MLflow Projects - packaging format for ML code in a reusable and reproducible way to run on any platform.
MLflow Models - the standard format for sending models to diverse deploy tools.
Run Spark workloads natively on Kubernates cluster
The latest version of Spark (2.3) has a lot of features and one of the notable features is Kubernates support. Two popular open source projects Apache Spark and Apache Kubernates combine their functionality to launch Spark workloads natively on a Kubernetes cluster leveraging the Kubernetes scheduler backend.
Traditionally, big data processing workloads have been run in YARN/Hadoop stack. However, unifying the control plane on Kubernates simplifies cluster management and allows to leverage extensibility features in Kubernetes, such as custom resources and custom controllers.
When you submit a Spark application to a Kubernetes cluster, Spark creates a Spark driver within a Kuberbetes pod. Spark driver creates Spark executor pods within Kubernete pods and executors execute application code. When the application complete, the executor pods terminate and are cleaned up. However, the driver pod remains in “completed” status until it is garbage-collected or manually cleaned up.
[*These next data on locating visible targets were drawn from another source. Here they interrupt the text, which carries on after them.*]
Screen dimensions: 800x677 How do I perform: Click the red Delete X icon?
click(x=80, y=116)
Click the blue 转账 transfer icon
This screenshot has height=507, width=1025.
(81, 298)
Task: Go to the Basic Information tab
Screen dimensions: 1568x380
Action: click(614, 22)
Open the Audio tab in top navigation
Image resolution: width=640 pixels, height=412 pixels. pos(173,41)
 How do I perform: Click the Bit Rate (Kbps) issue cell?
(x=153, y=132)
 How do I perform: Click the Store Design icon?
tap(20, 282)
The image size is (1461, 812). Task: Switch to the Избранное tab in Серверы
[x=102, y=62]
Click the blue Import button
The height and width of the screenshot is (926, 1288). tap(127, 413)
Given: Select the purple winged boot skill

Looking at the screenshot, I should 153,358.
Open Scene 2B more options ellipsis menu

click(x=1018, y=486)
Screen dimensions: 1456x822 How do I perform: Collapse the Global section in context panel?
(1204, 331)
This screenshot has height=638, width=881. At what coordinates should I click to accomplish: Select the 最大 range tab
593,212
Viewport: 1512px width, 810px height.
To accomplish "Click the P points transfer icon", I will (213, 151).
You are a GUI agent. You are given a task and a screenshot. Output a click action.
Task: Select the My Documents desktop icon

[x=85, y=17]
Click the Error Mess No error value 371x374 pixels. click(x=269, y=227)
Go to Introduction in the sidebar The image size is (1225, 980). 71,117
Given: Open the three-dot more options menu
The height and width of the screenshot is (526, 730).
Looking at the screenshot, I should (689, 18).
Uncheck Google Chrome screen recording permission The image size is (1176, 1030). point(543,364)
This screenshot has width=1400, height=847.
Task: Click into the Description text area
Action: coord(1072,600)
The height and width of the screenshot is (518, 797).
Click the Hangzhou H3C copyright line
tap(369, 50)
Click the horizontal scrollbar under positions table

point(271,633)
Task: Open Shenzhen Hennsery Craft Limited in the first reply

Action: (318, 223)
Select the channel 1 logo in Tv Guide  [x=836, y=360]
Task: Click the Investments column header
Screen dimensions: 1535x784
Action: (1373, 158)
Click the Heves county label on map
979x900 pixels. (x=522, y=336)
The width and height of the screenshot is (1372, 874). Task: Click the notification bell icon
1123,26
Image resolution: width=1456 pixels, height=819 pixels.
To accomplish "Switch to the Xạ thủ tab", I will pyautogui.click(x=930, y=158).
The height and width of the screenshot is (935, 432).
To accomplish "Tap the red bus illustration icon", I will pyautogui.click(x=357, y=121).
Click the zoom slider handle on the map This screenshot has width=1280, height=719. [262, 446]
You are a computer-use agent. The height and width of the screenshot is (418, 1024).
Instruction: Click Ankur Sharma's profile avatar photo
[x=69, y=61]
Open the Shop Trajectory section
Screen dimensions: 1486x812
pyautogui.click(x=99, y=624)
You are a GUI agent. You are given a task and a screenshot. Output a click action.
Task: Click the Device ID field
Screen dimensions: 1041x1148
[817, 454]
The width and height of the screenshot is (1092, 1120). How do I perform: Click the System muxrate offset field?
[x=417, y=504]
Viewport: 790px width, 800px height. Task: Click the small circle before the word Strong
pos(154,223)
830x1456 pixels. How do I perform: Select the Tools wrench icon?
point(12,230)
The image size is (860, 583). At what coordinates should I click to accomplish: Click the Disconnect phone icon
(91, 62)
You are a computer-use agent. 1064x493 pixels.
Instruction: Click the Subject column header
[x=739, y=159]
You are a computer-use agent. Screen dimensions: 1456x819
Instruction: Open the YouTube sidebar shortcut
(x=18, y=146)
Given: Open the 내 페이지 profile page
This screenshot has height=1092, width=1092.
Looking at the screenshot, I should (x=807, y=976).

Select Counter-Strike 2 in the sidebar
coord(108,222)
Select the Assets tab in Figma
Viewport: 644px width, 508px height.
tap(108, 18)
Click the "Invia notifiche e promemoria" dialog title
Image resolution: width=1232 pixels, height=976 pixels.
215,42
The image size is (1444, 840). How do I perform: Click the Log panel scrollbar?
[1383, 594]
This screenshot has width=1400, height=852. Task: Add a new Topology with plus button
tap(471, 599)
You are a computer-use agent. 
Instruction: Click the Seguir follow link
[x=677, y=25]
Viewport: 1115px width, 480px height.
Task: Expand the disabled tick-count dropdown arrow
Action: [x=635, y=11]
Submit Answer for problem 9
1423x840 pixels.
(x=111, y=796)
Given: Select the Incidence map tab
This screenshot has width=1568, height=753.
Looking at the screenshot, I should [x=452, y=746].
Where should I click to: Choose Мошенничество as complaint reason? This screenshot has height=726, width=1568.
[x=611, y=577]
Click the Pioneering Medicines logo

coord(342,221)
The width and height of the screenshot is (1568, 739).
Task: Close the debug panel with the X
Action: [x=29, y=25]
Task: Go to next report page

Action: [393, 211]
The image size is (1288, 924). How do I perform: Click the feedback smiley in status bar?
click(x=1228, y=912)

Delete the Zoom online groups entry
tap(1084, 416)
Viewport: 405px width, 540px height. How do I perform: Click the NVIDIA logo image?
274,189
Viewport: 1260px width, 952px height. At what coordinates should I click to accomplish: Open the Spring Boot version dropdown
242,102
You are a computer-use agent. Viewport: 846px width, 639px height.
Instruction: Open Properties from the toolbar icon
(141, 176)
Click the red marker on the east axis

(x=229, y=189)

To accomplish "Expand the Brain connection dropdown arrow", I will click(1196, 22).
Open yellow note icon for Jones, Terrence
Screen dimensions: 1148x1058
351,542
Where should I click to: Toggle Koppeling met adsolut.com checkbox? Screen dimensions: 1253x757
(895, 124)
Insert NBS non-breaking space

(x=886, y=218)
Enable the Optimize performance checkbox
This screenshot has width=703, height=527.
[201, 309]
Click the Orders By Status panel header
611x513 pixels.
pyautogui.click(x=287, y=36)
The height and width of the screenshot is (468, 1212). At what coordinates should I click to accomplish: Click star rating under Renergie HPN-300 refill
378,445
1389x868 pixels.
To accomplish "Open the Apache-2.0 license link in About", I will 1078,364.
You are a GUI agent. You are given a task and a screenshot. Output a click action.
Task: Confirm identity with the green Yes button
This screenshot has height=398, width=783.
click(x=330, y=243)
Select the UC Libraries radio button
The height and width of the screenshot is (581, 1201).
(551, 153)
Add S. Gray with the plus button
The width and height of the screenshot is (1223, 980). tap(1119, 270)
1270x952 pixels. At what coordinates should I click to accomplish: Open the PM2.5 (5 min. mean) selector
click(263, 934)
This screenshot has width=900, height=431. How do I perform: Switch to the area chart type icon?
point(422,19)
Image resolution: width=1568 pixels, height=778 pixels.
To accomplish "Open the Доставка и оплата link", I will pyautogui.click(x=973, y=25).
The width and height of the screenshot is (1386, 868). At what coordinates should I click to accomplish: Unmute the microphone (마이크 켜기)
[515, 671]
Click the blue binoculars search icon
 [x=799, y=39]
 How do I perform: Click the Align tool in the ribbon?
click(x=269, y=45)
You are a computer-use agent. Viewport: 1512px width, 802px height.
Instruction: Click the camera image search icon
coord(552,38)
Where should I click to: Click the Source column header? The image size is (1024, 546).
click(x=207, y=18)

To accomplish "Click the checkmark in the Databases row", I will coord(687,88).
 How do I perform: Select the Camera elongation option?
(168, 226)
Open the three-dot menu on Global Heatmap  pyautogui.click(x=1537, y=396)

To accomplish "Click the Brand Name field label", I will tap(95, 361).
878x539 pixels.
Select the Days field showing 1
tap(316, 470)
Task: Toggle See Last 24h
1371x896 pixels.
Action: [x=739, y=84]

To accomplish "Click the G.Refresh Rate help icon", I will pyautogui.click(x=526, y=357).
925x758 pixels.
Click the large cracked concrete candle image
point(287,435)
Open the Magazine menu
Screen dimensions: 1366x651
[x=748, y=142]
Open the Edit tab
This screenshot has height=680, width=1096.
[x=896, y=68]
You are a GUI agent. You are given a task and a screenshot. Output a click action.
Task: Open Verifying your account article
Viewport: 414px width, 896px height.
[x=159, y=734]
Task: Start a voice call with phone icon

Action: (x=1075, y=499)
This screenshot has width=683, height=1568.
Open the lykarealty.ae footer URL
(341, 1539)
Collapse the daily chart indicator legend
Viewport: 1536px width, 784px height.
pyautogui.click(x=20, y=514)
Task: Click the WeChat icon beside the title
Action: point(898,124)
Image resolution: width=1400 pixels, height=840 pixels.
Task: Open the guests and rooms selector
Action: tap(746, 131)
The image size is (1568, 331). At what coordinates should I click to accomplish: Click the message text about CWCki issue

This model is very suitable for unpredicted workloads where you create the resources on demand and release the resources once you complete the processing.
Stream processing enhancements in Spark
Continuous Processing - a new mode, Continuous mode is introduced in Spark 2.3 to execute streaming queries with millisecond low-latency by changing only a single line of user code.
Stream-Stream Joins - structured streaming in Spark 2.0 supported joins between a streaming DataFrame/Dataset and a static one, but 2.3 introduces stream-to-stream joins. It allows joining two streams of data, buffering messages until you arrive at a matching condition between two streams. For example, ad ad-clicks stream and an impression stream share a common id and you would like to run streaming analytics, such as, which impression led to a click.